A Prefeitura de Brusque vai propor a criação de uma parceria público-privada para implementar o serviço de tratamento de esgoto no município. A ideia será apresentada ao Ministério Público Ambiental durante reunião entre o prefeito Jonas Paegle, o vice Ari Vequi, o secretário de Governo, Wilian Molina, e representantes do Samae, em Blumenau nesta quarta-feira (22).

Segundo o vice-prefeito, o encontro acontecerá porque o MP cobrou da Prefeitura uma solução sobre o caso do esgoto sanitário, iniciado há mais de 20 anos e nunca concluído. Atualmente, a cidade não tem um metro de esgoto tratado.

“Há uma série de esqueletos colocados no armário que vamos ter que tirar. E esse é um deles. Esse esqueleto foi para o armário na década de 90. Foi guardado e ninguém tirou mais do armário. Isso é ruim, porque um dia alguém vai ter de pagar a conta”, disse ele à Rádio Cidade.

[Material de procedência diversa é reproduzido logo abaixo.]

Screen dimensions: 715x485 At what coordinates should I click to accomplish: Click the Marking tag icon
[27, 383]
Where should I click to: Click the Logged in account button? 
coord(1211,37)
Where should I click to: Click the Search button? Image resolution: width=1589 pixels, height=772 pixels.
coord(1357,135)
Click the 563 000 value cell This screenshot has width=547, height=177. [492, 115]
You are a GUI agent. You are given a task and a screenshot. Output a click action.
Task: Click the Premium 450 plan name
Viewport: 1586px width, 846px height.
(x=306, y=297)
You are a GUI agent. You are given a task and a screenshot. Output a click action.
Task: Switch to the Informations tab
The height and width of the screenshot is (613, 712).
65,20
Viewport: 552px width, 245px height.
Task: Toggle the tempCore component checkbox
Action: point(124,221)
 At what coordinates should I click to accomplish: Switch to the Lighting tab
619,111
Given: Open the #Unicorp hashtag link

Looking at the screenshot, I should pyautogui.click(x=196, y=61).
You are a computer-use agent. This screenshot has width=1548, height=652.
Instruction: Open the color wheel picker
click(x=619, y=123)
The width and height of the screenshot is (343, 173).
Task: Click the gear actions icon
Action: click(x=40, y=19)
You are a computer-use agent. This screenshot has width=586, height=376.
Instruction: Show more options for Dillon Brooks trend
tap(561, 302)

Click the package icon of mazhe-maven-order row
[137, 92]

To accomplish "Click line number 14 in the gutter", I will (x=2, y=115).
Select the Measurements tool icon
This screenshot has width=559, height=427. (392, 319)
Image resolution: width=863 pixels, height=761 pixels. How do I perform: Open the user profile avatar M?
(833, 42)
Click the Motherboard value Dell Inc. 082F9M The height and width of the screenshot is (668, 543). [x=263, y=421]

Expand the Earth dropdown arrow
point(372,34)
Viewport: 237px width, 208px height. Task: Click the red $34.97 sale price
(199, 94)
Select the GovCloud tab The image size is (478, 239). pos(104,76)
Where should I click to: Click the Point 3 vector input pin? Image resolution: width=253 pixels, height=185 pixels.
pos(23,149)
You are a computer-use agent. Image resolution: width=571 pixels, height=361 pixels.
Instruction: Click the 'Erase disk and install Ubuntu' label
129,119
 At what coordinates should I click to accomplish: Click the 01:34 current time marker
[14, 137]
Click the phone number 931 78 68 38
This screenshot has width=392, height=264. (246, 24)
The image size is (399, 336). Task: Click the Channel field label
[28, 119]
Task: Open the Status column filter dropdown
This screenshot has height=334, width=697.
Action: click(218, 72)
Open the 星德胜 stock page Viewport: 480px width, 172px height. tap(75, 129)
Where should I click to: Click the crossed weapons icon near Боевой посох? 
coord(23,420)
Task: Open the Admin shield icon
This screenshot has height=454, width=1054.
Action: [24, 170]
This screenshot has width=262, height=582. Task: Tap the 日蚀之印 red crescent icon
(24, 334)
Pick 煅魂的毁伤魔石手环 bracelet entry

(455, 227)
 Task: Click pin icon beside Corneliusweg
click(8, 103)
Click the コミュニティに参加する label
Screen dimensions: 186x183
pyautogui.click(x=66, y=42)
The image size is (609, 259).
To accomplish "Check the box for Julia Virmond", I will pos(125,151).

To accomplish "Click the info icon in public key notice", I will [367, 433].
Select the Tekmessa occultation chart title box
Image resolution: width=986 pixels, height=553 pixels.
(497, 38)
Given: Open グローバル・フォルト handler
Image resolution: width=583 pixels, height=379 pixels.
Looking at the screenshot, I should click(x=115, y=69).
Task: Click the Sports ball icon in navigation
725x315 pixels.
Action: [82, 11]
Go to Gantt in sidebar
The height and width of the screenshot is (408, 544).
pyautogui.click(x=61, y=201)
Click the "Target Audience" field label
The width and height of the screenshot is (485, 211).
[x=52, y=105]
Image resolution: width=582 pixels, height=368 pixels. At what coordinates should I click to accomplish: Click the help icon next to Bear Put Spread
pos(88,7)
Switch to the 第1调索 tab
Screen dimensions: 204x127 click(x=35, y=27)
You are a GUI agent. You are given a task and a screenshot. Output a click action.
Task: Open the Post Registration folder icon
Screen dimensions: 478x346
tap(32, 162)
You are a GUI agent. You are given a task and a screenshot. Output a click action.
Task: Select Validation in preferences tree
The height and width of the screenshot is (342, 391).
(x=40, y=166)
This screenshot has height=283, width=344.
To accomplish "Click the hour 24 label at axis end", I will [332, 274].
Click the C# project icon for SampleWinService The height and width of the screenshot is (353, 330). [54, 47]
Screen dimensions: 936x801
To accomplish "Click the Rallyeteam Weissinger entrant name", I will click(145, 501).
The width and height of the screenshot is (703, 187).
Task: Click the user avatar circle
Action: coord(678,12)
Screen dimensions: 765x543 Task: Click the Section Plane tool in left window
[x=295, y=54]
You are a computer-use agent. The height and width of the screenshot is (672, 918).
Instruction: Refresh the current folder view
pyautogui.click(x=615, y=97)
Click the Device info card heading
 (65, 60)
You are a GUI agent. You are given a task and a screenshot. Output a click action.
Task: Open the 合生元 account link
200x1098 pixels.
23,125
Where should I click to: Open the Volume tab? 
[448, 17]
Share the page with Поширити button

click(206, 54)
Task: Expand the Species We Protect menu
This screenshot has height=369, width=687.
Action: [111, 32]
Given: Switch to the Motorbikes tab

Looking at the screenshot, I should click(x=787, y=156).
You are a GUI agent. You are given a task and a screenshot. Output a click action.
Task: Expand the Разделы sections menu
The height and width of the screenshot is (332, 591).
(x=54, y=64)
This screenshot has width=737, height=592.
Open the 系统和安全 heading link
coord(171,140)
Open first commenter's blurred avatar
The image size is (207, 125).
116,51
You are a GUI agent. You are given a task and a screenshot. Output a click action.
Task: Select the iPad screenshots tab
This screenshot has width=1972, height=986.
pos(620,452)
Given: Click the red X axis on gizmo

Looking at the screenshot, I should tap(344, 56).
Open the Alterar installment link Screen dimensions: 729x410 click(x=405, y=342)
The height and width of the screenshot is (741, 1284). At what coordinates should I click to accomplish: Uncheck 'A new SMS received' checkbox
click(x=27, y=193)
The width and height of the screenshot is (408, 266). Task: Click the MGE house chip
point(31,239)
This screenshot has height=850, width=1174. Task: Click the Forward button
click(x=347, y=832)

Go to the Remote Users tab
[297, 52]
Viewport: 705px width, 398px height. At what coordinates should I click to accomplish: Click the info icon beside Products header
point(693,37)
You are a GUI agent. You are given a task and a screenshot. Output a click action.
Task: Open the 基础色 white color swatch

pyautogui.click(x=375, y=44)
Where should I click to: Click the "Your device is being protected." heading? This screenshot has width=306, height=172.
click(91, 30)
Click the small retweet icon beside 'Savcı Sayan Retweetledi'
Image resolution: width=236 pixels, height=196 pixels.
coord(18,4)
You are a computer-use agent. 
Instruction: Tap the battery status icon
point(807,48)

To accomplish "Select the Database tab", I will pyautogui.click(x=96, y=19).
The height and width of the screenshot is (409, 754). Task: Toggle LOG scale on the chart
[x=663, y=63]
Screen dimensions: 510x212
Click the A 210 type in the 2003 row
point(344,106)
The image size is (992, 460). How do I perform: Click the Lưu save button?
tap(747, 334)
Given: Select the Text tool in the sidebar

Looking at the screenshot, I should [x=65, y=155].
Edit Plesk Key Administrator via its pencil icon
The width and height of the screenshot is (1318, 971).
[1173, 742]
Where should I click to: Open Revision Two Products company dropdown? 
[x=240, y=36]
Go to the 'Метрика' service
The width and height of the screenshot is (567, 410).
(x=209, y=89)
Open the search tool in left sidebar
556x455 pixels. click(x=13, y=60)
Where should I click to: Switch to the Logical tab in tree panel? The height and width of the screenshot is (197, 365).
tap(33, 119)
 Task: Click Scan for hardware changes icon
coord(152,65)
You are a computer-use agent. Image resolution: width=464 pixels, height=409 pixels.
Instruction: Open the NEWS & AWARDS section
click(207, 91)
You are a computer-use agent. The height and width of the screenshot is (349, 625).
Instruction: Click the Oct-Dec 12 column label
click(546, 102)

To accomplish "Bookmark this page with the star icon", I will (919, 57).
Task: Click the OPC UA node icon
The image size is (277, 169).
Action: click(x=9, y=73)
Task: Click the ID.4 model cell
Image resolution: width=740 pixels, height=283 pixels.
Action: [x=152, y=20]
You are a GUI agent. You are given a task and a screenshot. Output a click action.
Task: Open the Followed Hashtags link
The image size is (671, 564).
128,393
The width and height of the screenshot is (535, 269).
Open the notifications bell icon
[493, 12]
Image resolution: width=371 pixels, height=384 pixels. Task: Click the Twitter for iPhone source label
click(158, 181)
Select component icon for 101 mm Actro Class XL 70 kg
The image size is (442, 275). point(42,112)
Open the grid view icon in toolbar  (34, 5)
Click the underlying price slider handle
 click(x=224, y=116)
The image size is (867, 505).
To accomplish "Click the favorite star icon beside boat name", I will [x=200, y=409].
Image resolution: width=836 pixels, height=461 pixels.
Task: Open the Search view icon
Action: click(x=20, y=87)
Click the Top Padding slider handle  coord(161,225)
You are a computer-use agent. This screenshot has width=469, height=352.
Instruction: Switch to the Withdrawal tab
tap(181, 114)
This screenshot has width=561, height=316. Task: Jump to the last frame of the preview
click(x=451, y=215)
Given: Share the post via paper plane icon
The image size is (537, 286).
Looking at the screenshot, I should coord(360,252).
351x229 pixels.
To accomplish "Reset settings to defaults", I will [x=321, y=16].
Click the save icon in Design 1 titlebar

A menção de Vequi é ao projeto de saneamento básico iniciado na gestão do ex-prefeito Danilo Moritz. Segundo estimativas da Prefeitura no atual governo, em torno de 50 mil metros de tubulação, as chamadas manilhas, foram enterradas pelo município, mas sem nenhum destino para uso. E é exatamente sobre isso que o município tem de responder ao MP.

“Se tivesse dado continuidade, hoje teria quase tudo pronto. Igual Jaraguá do Sul e Itajaí, que estão adiantados, com algo na casa dos 80%%. Temos um índice zero no saneamento básico em Brusque. Culpa de uma administração que chegou e não quis dar continuidade ao que o antecessor deixou”, frisou Vequi.

A proposta da parceria será de conceder a uma empresa, seja ela privada ou pública, a execução dos serviços. Isso porque o custo gira na casa de R$ 250 milhões, dinheiro que a Prefeitura não possui.

“Não há recursos do município para executar. Não há como buscar financiamento, porque já se buscou para outras obras. Não há como captar da Caixa (Econômica Federal) por empréstimo ou a fundo perdido”, prosseguiu.

A proposta, se viabilizada, terá de passar pela Câmara de Vereadores e análise do tribunal de Contas do Estado (TCE).

O vice-prefeito rechaçou quaisquer especulações de privatizar o Samae. “Não vamos, de maneira alguma, entregar a agua a ninguém”, finalizou.